Blythe married Bob Edwards in 1988, in Paris, two years before Bob was named president of Bowdoin. In fact, Bob’s transformational presidency might never have happened if not for Blythe’s encouragement and intervention. As they later recounted in a Bowdoin Magazine interview, they were living in Paris when Bob received information about the Bowdoin presidency in the mail. Bob, who had served as president of Carleton College from 1977 to 1986, decided that he had already led one small college and set the letter aside. Blythe retrieved the material and a few days later asked Bob, “What about Bowdoin?” Having traveled in Maine during the 1970s and 1980s, she had developed an affection for the state and wanted to live in Maine, saying later “there is this ability to carve your own way here that I really love.”

And carve her own way she did. During the presidential search process, she and Bob had many serious discussions about their roles with the late John Magee ’47, H’96, then chair of the presidential search committee and later chair of the board of trustees. Blythe knew that serving as the president’s spouse would require a significant commitment of time and would draw on her professional experience, so she took the unprecedented step of requesting employee status. She agreed to an annual salary of $5,000—the minimum needed to qualify for benefits—and her contract with Bowdoin was signed at the same time as her husband’s.

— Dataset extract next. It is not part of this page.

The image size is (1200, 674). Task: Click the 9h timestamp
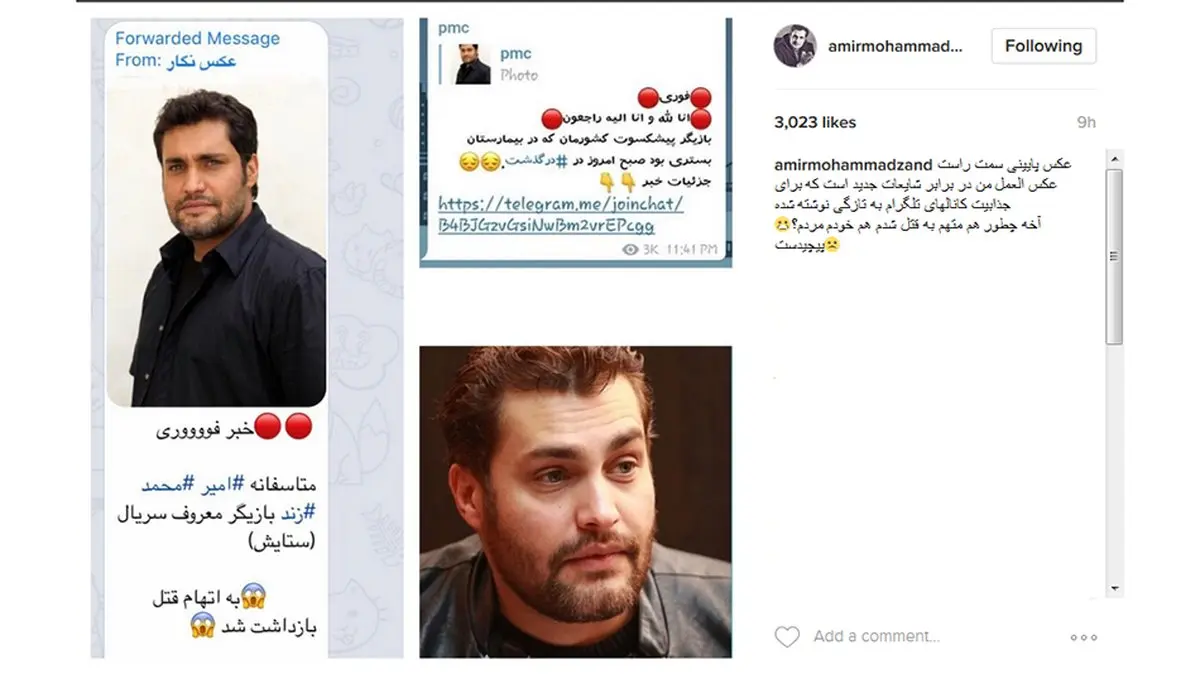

Blythe’s sense of design and space heavily influenced the extensive renovations and new construction that took place during Bob’s presidency, including the renovation of Pickard Theater and Memorial Hall, the construction of Wish Theater and new student residences, and the restoration of the Chapel interior. Blythe was especially proud of two additional projects—Thorne Dining Hall and the David Saul Smith Union. Blythe also focused much attention on reimagining and enhancing Bowdoin events and ceremonies like Commencement, The Bowdoin Prize, the kickoff of the New Century Campaign, and the College’s bicentennial celebration, among others.

In 2013, in a fitting tribute to their sustained efforts to elevate the arts at the College, the former Longfellow Elementary School was transformed by Bowdoin into the Robert H. and Blythe Bickel Edwards Center for Art and Dance.

In addition to Bob—her husband of thirty-six years—Blythe is survived by her two sons, William Kaufmann of San Francisco and Jonathan Kaufmann of Cambridge, Massachusetts, and four grandchildren.

Throughout her time at Bowdoin and in the years since, Blythe maintained a keen interest in the College and our campus. I first met Blythe and Bob when they and I joined trustees and other guests at the dedication of the John and Lile Gibbons Center for Arctic Studies in May 2023. They later invited me and Huff to their home in Edgecomb, and I will always be grateful for their kindness, hospitality, and enthusiastic welcome. Our hearts go out to Bob and to his and Blythe’s family and friends with deep gratitude for Blythe’s many and lasting contributions to Bowdoin.